◆ Texte source
■ ■ ■

Publié le 01 décembre 2014 par Juan

Ce que veut dire le retour de Sarkozy pour Hollande 

L'élection de Nicolas Sarkozy à la tête de l'UMP est une bonne et une mauvaise nouvelle pour François Hollande. Une bonne, car Sarkozy revient usé. Une mauvaise, car ce retour sonne l'échec d'un homme qui n'a pas réussi à invalider le retour de l'ancien président des riches.

Dimanche soir, après quelques minutes consacrées aux intempéries qui frappent le Sud du pays, Nicolas Sarkozy apparaît sur les écrans de TF1, chemise blanche mais costume noir, le visage sombre mais le ton calme.
Sa première phrase est pour récupérer l'actualité à son profit. Les ravages des crues du Sud Est s'expliqueraient par le trop plein de "règlementations" et l'activisme des "associations" qui empêchent tout projet. Il ne termine pas son propos improbable. Il prône le rassemblement maintenant qu'il a gagné; Il veut changer le nom de l'UMP, et même constituer un "comité des anciens premiers ministres" de sa famille politique. Il fait mine d'oublier que Juppé a été sifflé lors de l'un de ses meetings quand Claire Chazal le lui rappelle;
"Je comprends cette question" répond-t-il quand Claire Chazal l'interroge sur l'affaire Bygmalion et les finances de l'UMP. Sera-t-il candidat à l'autre présidentielle, la vraie, celle de 2017 ? Trop tôt pour l'avouer. Sarkozy botte en touche après sa récente élection: "En tout cas, c'est un nouveau départ."
"Primaires, il y aura" promet-il. Pour 2017, "qu'est ce qui se prépare ? Le succès du collectif."
A l'égard de l'UDi et du MODEM, il lance un avertissement. Il réclame une clarification, il fustige le Modem "qui a fait élire le candidat de la gauche". 
"Ils sont centristes, je ne le suis pas."

Nous le savions.
La bonne nouvelle ?
Sarkozy est resté la caricature politique qui lui valut d'être déchu de son fauteuil présidentiel en mai 2012. Il n'a peut-être pas digéré ce licenciement expéditif, et son remplacement par celui que Laurent Gerra, l'idole des auditeurs de RTL et, accessoirement, sarkozyste revendiqué, qualifie de Pignouf 1er.
Mais Sarkozy n'a pourtant rien changé ni adapté dans son propre discours politique depuis sa rentrée précipitée en septembre 2014. Il revient avec les mêmes travers personnels - un talent pour le mensonge en public ("plus c'est gros, plus ça passe"), des casseroles judiciaires en grand nombre, et un goût pour l'argent qu'il n'exhibe plus au Fouquet's mais dans des conférences rémunérées qui lui ont rapporté quelque 2 millions d'euros auprès d'institutions financières.

■ ■ ■

◆ Données fournies
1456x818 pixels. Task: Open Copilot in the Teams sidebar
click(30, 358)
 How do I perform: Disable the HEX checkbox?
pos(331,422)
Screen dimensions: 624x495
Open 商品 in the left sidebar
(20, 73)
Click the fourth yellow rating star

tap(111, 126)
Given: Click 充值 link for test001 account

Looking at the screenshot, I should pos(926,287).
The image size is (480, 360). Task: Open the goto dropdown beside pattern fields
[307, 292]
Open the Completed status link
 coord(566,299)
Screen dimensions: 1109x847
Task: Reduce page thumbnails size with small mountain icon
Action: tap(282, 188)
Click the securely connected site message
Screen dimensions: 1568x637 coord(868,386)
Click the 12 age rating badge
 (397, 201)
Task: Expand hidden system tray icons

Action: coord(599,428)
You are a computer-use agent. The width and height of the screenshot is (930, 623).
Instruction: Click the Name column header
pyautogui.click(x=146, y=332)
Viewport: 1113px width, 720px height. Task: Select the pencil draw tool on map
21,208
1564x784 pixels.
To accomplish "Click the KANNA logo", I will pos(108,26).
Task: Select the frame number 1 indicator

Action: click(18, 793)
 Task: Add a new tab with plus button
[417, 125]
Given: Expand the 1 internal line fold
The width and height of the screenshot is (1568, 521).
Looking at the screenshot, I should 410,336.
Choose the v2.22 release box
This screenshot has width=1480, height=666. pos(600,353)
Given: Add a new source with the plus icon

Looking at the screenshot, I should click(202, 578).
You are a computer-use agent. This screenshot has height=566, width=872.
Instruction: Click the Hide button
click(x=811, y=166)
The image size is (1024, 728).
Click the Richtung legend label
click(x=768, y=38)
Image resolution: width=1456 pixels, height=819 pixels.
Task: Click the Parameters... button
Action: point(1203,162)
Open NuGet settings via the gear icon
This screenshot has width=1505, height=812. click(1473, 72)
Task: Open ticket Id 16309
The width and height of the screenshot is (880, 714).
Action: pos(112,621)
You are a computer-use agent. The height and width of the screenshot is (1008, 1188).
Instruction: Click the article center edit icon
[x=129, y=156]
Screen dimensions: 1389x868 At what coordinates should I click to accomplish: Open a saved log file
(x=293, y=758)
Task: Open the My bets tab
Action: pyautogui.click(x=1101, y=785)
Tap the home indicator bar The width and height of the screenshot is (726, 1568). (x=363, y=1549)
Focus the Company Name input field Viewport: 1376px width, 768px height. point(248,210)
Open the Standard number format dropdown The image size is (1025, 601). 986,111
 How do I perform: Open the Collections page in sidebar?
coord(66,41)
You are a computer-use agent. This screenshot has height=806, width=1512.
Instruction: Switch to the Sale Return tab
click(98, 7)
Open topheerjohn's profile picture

■ ■ ■

◆ Consignes
- a) Traduisez en anglais cette phrase de l'article sur le retour de Sarkozy : « L'élection de Nicolas Sarkozy à la tête de l'UMP est une bonne et une mauvaise nouvelle pour François Hollande. »
- b) Reprenez l'article sur le retour de Sarkozy à la suite de sa dernière phrase.

◆ Réponses par tâche
- a) Nicolas Sarkozy's election as head of the UMP is both good news and bad news for François Hollande.

- b)
Pour François Hollande, revoir l'ancien défait avec ces mêmes défauts qui ont valu sa perte plutôt qu'un nouveau candidat à droite, est assurément une bonne nouvelle. Second avantage à ce retour qui n'est pas triomphal de Nicolas Sarkozy à la tête de l'UMP, il va y avoir du sport à droite: les appétits sont féroces, les rivaux plus solides qu'en 2007. Alain Juppé, dont la cote de popularité s'est envolée depuis que Nicolas Sarkozy est sorti de la retraite hypocrite, n'a pas l'intention d'abandonner; François Fillon, cramé par les révélations de ses intrigues pour saboter le retour de son ancien patron, ne cherche qu'à se venger. Bruno Le Maire, qui a frôlé le tiers des suffrages dans cette présidentielle interne, entend défendre sa place. Bref, Sarkozy domine l'UMP, mais les adversaires sont nombreux et encore vifs.
Enfin, certains dans l'entourage de François Hollande espèrent que le retour de Sarkozy s'accompagnera du même anti-sarkozysme que celui qui a porté Hollande au pouvoir en mai 2012. 
"Cette élection a une apparence : Nicolas Sarkozy mal élu. Mais elle a aussi une réalité : la division sur fond de radicalisation thatchérienne. C’est évidemment une mauvaise nouvelle pour la France. Mais c’est une bonne nouvelle pour la gauche parce que le temps du' tous contre le PS' s’achève."
Jean-Christophe Cambadélis, 30 novembre 2014.

La mauvaise nouvelle !
Passons sur l'aveuglement de quelques hiérarques socialistes. Ils misent sur le réflexe du vote utile. Le plus grave est ailleurs. Le retour de Sarkozy à la tête de l'UMP est aussi une mauvaise nouvelle pour Hollande à plus d'un titre.
On risque de mesurer combien certains ministres de Hollande et le président lui-même ont "normalisé" ce qu'on qualifiait d'outrances conservatrices ou libérales quand l'ancien monarque était à l'Elysée: la politique de l'offre, le maintien des lois sécuritaires de l'ancien régime, ou le psy-show sur l'islam se sont invités dans le discours et la pratique hollandaise au point que sa cote de popularité auprès de son électorat de gauche s'est évaporé en temps record. Sarkozy fut rapidement détesté pour ce qu'il disait et ce qu'il était. Hollande a été rapidement déçu pour ce qu'il a fait, ou pas fait.
Président des Riches contre président des patrons ?... Quel match !
On a largement commenté les rapprochements évidents entre les arguments sarkozystes et ceux de certains membres de l'actuel gouvernement. Désormais, tous les soirs, chaque jour, Nicolas Sarkozy se servira de sa nouvelle tribune de chef du premier parti d'opposition pour tonner combien Hollande est inefficace à conduire une véritable politique thatchérienne.
Tous les soirs, et chaque matin, les Français pourront comparer entre la copie et l'original.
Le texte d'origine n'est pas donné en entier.